• What the exercise asks: Repeat every one of the following items word for word, keeping their order.

• Information supplied:

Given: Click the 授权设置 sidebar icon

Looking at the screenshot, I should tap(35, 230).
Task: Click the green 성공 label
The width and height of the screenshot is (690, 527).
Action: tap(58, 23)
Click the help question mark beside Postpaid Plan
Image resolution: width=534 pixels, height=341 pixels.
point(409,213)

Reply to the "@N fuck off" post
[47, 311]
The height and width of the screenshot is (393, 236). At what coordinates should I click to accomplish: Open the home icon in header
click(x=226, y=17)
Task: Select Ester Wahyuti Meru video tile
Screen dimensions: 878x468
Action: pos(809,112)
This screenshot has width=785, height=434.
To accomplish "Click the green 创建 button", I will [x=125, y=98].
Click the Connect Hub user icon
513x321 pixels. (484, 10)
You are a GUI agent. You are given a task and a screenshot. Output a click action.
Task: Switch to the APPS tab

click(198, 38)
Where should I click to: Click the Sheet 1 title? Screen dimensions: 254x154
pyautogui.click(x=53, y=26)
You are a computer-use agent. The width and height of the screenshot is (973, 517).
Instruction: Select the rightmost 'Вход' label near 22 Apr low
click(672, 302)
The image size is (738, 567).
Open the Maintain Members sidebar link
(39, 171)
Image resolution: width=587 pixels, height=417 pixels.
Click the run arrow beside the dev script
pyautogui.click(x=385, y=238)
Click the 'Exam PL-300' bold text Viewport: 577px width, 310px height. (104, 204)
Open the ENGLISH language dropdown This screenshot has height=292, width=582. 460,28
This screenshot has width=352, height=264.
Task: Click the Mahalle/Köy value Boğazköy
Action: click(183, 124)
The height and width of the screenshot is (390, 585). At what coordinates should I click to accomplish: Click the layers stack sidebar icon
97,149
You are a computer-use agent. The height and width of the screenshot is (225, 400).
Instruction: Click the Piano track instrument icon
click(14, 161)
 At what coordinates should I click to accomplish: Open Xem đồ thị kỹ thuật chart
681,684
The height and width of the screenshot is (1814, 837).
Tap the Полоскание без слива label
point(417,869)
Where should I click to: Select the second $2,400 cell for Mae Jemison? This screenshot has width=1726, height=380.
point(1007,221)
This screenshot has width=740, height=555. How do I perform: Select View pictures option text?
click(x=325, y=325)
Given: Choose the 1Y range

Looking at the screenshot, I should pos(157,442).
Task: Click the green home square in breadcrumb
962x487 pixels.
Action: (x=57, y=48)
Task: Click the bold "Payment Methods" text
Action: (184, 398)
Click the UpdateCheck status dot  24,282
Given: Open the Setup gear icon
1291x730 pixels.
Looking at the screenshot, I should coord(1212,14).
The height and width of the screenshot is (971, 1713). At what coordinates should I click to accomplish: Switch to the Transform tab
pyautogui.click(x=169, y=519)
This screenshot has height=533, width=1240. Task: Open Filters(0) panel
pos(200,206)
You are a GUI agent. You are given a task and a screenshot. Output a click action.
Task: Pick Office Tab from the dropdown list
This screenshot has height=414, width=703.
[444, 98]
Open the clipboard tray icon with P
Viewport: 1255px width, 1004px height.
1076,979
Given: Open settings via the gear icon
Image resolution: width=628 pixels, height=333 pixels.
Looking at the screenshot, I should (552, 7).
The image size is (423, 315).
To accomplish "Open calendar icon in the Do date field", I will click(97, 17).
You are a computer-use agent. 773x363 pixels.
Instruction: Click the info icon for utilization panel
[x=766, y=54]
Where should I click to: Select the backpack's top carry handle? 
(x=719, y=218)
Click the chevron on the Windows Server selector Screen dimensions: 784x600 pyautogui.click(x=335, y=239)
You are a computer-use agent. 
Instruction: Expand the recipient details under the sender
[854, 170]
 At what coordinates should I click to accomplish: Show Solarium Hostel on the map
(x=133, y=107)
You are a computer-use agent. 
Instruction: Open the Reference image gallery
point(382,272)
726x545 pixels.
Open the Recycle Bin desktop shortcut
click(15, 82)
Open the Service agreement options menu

• Solution below:
Given: Click the 授权设置 sidebar icon

Looking at the screenshot, I should tap(35, 230).
Task: Click the green 성공 label
The width and height of the screenshot is (690, 527).
Action: tap(58, 23)
Click the help question mark beside Postpaid Plan
Image resolution: width=534 pixels, height=341 pixels.
point(409,213)

Reply to the "@N fuck off" post
[47, 311]
The height and width of the screenshot is (393, 236). At what coordinates should I click to accomplish: Open the home icon in header
click(x=226, y=17)
Task: Select Ester Wahyuti Meru video tile
Screen dimensions: 878x468
Action: pos(809,112)
This screenshot has width=785, height=434.
To accomplish "Click the green 创建 button", I will [x=125, y=98].
Click the Connect Hub user icon
513x321 pixels. (484, 10)
You are a GUI agent. You are given a task and a screenshot. Output a click action.
Task: Switch to the APPS tab

click(198, 38)
Where should I click to: Click the Sheet 1 title? Screen dimensions: 254x154
pyautogui.click(x=53, y=26)
You are a computer-use agent. The width and height of the screenshot is (973, 517).
Instruction: Select the rightmost 'Вход' label near 22 Apr low
click(672, 302)
The image size is (738, 567).
Open the Maintain Members sidebar link
(39, 171)
Image resolution: width=587 pixels, height=417 pixels.
Click the run arrow beside the dev script
pyautogui.click(x=385, y=238)
Click the 'Exam PL-300' bold text Viewport: 577px width, 310px height. (104, 204)
Open the ENGLISH language dropdown This screenshot has height=292, width=582. 460,28
This screenshot has width=352, height=264.
Task: Click the Mahalle/Köy value Boğazköy
Action: click(183, 124)
The height and width of the screenshot is (390, 585). At what coordinates should I click to accomplish: Click the layers stack sidebar icon
97,149
You are a computer-use agent. The height and width of the screenshot is (225, 400).
Instruction: Click the Piano track instrument icon
click(14, 161)
 At what coordinates should I click to accomplish: Open Xem đồ thị kỹ thuật chart
681,684
The height and width of the screenshot is (1814, 837).
Tap the Полоскание без слива label
point(417,869)
Where should I click to: Select the second $2,400 cell for Mae Jemison? This screenshot has width=1726, height=380.
point(1007,221)
This screenshot has width=740, height=555. How do I perform: Select View pictures option text?
click(x=325, y=325)
Given: Choose the 1Y range

Looking at the screenshot, I should pos(157,442).
Task: Click the green home square in breadcrumb
962x487 pixels.
Action: (x=57, y=48)
Task: Click the bold "Payment Methods" text
Action: (184, 398)
Click the UpdateCheck status dot  24,282
Given: Open the Setup gear icon
1291x730 pixels.
Looking at the screenshot, I should coord(1212,14).
The height and width of the screenshot is (971, 1713). At what coordinates should I click to accomplish: Switch to the Transform tab
pyautogui.click(x=169, y=519)
This screenshot has height=533, width=1240. Task: Open Filters(0) panel
pos(200,206)
You are a GUI agent. You are given a task and a screenshot. Output a click action.
Task: Pick Office Tab from the dropdown list
This screenshot has height=414, width=703.
[444, 98]
Open the clipboard tray icon with P
Viewport: 1255px width, 1004px height.
1076,979
Given: Open settings via the gear icon
Image resolution: width=628 pixels, height=333 pixels.
Looking at the screenshot, I should (552, 7).
The image size is (423, 315).
To accomplish "Open calendar icon in the Do date field", I will click(97, 17).
You are a computer-use agent. 773x363 pixels.
Instruction: Click the info icon for utilization panel
[x=766, y=54]
Where should I click to: Select the backpack's top carry handle? 
(x=719, y=218)
Click the chevron on the Windows Server selector Screen dimensions: 784x600 pyautogui.click(x=335, y=239)
You are a computer-use agent. 
Instruction: Expand the recipient details under the sender
[854, 170]
 At what coordinates should I click to accomplish: Show Solarium Hostel on the map
(x=133, y=107)
You are a computer-use agent. 
Instruction: Open the Reference image gallery
point(382,272)
726x545 pixels.
Open the Recycle Bin desktop shortcut
click(15, 82)
Open the Service agreement options menu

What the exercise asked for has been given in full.